Sorbo el café griego, que está aguado, y leo los reportajes uno tras otro. Están llenos de incógnitas y suposiciones, es decir, nadie sabe nada y todos aventuran conjeturas arriesgadas. Un periódico sostiene que Favieros atravesaba grandes dificultades económicas y estaba al borde de la quiebra. Otro, que padecía una enfermedad incurable que lo empujó a poner fin a su vida de ese modo espectacular. Un diario de izquierdas analiza a fondo los graves problemas psicológicos que afligían a Favieros desde que la policía militar lo torturó durante la dictadura. Incluye una entrevista a cierto psiquiatra, que siempre salta a la palestra en ocasiones como ésta, presenta impresionantes perfiles psicológicos del asesino o de la víctima y te hace pensar en lo que se pierde el FBI al no contar con sus servicios.
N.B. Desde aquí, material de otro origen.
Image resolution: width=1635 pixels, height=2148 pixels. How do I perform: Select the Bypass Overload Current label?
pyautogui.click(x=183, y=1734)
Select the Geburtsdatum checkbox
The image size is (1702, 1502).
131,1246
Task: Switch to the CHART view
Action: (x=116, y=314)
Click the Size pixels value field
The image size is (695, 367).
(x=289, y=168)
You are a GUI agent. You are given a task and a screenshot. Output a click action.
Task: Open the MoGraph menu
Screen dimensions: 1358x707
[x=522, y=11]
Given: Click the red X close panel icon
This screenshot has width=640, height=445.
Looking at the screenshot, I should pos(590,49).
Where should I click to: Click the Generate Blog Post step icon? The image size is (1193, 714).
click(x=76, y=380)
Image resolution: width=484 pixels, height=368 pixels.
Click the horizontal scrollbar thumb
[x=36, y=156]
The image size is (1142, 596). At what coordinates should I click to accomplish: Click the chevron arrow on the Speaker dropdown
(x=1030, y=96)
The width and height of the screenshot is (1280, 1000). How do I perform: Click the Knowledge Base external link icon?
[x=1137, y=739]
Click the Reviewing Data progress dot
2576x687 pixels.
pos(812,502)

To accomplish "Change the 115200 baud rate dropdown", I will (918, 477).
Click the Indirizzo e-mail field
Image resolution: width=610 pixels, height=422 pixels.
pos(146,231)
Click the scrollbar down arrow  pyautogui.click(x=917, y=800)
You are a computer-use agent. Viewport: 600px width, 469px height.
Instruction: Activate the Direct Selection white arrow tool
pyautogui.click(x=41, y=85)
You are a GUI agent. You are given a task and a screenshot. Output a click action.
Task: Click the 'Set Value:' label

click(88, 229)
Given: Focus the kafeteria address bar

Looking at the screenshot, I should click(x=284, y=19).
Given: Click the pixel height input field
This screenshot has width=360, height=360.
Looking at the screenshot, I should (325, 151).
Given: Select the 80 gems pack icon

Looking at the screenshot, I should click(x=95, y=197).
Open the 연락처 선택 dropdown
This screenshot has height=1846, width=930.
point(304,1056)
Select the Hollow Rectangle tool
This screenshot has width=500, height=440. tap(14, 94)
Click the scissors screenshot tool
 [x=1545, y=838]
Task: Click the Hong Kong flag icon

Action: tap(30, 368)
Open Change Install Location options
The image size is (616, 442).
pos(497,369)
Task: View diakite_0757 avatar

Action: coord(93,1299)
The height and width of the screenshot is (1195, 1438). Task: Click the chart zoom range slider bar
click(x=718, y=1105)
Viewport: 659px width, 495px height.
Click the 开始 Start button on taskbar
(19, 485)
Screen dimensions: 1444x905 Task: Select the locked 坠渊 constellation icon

Otro periódico, el que menciona al Gran Hermano en el titular, plantea la hipótesis de una enfermedad incurable que moviese a Favieros a pactar con el canal de televisión la emisión en directo de su suicidio desde sus estudios, para cobrar una cuantiosa suma de dinero y dejársela a su familia. Finalmente, una de esas publicaciones de nuevo cuño que semejan fotonovelas insinuaba que Favieros era homosexual y que se había volado la cabeza para librarse de un chantaje.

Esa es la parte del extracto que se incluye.